Want to read more on critique groups? Here are some other blog posts to check out:

“Getting the Most from a Critique” Lisa Hall-Wilson (on Girls with Pens) talks about the tone of a group, setting goals, and strengths and weaknesses.

“How Writing Groups Can Work for You” Susan Bearman (on Write It Sideways) highlights two important points: make a commitment to show up consistently and don’t minimize how much you can learn from hearing the work of writers outside your preferred genre.

How about you? What’s the greatest lesson you’ve learned by sitting around a table with other writers? Or, do you have a favorite book on surviving critiques?

“…[W]riting is a solitary effort, but it doesn’t have to be a lonely one — and
that is the real gift of feedback” ~ Joni B. Cole

 

How to Stay Abreast of Your Writing Goals

writing in the journal

The beginning of the year is a great time to set new goals, or cut and paste last year’s goals onto the “new” list. I mean, that’s how it works sometimes, right? We all have good intentions come January 1st, but there are always certain goals that get pushed around but never accomplished. I’m tired of moving the same goal around into list after list, feeling the weight of it push down on my shoulders and smother my muse. So, this year, I have a different plan. I’m still setting goals, but I’m approaching them in a new way.

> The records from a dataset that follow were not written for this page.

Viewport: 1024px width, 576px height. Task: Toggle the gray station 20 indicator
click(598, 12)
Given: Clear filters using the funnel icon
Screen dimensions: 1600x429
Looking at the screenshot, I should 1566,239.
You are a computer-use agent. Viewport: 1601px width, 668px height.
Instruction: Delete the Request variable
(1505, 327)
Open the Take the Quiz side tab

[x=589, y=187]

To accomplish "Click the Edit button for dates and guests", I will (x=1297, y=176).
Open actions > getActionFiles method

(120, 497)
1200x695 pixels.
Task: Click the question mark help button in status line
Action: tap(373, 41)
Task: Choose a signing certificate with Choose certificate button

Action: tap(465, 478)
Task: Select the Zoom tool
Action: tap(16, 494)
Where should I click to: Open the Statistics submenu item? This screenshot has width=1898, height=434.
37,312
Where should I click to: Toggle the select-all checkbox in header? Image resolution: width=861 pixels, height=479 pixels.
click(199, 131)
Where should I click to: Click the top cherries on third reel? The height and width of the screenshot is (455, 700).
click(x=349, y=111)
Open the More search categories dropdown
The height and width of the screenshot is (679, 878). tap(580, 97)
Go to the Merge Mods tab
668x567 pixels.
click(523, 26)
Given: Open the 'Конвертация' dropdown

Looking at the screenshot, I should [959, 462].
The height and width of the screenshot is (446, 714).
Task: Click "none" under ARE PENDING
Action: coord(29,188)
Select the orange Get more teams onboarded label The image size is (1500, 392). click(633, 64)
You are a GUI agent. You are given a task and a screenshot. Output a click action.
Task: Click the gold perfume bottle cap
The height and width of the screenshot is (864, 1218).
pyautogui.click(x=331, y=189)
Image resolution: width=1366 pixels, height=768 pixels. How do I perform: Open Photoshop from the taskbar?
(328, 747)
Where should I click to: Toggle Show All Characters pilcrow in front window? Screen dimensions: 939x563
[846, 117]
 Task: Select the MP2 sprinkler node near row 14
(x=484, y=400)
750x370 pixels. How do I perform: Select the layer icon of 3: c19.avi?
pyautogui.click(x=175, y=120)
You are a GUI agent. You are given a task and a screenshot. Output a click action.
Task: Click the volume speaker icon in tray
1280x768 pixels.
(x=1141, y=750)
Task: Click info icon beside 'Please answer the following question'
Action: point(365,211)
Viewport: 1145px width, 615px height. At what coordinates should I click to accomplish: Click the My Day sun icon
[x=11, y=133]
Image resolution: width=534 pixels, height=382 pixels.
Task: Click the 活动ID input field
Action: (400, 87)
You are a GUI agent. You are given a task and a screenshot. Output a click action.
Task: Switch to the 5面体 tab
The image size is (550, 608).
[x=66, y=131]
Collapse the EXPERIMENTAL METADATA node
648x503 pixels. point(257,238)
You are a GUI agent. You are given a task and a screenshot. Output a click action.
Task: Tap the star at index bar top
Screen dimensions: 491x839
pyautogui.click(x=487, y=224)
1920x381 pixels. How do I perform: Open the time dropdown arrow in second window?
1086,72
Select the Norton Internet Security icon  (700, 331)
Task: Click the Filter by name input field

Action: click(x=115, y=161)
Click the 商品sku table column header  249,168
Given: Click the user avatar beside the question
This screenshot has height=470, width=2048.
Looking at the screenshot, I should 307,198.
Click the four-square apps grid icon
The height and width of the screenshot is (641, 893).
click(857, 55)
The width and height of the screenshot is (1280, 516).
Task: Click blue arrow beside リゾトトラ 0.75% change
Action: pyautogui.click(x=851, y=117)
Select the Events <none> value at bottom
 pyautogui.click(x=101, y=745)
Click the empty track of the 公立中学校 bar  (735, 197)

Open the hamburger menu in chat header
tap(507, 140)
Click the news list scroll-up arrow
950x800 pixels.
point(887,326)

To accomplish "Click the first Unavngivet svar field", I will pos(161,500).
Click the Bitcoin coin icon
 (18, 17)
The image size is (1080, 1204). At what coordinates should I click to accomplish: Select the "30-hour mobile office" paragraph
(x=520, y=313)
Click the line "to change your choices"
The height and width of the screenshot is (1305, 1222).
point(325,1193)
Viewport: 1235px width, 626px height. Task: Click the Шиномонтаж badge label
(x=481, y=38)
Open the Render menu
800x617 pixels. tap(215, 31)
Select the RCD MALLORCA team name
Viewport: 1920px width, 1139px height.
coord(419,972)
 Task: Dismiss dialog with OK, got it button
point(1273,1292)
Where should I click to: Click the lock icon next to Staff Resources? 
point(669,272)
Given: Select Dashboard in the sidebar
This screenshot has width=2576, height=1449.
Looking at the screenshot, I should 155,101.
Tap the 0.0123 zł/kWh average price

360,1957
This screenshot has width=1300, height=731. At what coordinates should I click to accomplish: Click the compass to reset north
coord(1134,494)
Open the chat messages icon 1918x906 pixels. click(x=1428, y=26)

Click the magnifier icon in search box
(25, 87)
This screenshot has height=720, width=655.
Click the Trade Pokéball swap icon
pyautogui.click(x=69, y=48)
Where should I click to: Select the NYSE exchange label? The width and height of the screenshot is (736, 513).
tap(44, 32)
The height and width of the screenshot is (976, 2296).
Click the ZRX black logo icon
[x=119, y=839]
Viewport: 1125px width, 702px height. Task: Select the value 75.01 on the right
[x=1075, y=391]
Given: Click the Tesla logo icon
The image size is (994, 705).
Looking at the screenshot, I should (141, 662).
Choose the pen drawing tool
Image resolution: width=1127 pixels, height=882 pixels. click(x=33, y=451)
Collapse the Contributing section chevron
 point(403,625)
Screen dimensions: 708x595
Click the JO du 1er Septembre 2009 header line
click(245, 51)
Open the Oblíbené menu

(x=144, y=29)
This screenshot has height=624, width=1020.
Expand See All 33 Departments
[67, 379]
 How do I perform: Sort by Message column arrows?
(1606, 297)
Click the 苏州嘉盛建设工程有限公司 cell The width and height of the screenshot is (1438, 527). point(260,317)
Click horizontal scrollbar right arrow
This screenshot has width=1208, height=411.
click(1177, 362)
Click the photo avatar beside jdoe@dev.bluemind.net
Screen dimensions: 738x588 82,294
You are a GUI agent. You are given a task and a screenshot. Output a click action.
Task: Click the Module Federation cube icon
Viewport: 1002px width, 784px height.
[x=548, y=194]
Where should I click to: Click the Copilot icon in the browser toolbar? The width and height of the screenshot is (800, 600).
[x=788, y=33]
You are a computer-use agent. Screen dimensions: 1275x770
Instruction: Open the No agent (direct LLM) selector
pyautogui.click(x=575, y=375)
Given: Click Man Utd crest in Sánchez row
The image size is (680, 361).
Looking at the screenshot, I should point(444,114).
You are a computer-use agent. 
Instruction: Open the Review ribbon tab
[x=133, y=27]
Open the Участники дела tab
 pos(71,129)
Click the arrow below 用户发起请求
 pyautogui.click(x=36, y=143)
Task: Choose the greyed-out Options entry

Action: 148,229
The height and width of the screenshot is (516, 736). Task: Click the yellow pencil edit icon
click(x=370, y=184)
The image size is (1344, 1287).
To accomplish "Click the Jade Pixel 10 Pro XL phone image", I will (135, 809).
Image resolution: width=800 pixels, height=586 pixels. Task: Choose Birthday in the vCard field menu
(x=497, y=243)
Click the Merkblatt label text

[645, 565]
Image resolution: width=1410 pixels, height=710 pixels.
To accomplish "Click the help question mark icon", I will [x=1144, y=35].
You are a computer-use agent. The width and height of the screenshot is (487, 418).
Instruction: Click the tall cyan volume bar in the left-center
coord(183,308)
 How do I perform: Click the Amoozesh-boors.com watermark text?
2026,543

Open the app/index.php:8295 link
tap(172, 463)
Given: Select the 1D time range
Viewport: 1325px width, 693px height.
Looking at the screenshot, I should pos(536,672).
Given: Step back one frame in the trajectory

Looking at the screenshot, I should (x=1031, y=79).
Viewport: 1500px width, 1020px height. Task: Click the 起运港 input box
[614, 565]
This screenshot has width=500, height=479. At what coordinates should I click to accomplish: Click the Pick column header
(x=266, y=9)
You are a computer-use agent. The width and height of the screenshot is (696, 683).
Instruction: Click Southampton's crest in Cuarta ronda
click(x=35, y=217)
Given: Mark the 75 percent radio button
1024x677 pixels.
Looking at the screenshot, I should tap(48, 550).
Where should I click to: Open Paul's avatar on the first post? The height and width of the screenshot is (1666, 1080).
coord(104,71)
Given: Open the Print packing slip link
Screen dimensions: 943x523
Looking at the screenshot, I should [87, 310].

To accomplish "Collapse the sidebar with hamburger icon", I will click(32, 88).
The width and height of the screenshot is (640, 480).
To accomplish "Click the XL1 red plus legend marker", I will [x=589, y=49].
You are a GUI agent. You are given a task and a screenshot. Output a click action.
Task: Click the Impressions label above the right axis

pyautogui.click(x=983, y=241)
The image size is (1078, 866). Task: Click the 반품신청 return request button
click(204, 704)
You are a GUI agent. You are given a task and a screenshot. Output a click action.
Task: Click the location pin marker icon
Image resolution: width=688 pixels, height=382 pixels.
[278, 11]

1. Make sure goals are reasonable and measurable.

Sarah Callender wrote a wonderful post on Write It Sideways about the difference between Dreamers and Goalers, saying writers must be a little of both:

A dream is shiny and pretty and probably quite heavy. Like a coconut cream pie. Or an ocean at sunset. Dreams sit on our shoulder and whisper things like, But what about me? Don’t forget about me! . . . But if you dream of getting published in a prestigious publication, in any publication at all, then create a SMART goal, something over which you have total control.

Writing a novel is my dream. One goal I set in the past to help me reach that dream was to get the draft ready for Beta readers. By March. Okay, June. Um…by the end of the year, dammit. My original goal wasn’t specific enough. Now, I know that I need to break down the idea of finishing the draft into more reasonable, bit-size chunks, like “write the next chapter by the end of the week.”

And speaking of weeks….

2. Use whatever tools you can find to organize weekly goals.

I read about Jane Friedman’s weekly goal sheets long before I started using them, but since I’ve been filling them out, my brain feels more in tune with where my heart wants to go. I love these worksheets for two reasons. First, they are weekly. Period. As Friedman says in her post about the sheets, “If you have to-dos that stretch out further than a week, it can become overwhelming and meaningless.” Overwhelming and meaningless, that’s when I start crying and feel like quitting. The second reason I love these worksheets is because they allow space to write down what might be stopping me from achieving the goals and space to write down long-range goals that I can’t work on in that one week but don’t want to forget. On this, Friedman say, “Writing them down helps free my mental energy, so I can focus on other things.” Be gone, Overwhelming fiend.

So, I have reasonable and measurable goals and a nifty worksheet. Now what?

3. Join a writer’s group. Stat.

Attending a writing group, bi-weekly or monthly, isn’t always an option because of time or money or location. But, when I have the resources, that’s where I go. Those groups make me accountable, push me forward on writing projects, large or small, and feed me with an energy that I can’t ignore. By the time you read this, I will have attended my first Roundtable in too long of a while. All the anxiety of reading out loud and sharing a rough story is worth it if it means this next project, a collection of flash fiction, will move beyond an idea.

Your turn. What’s your secret to staying on top of your goals? Spill it here, because if anything, we will learn from each other.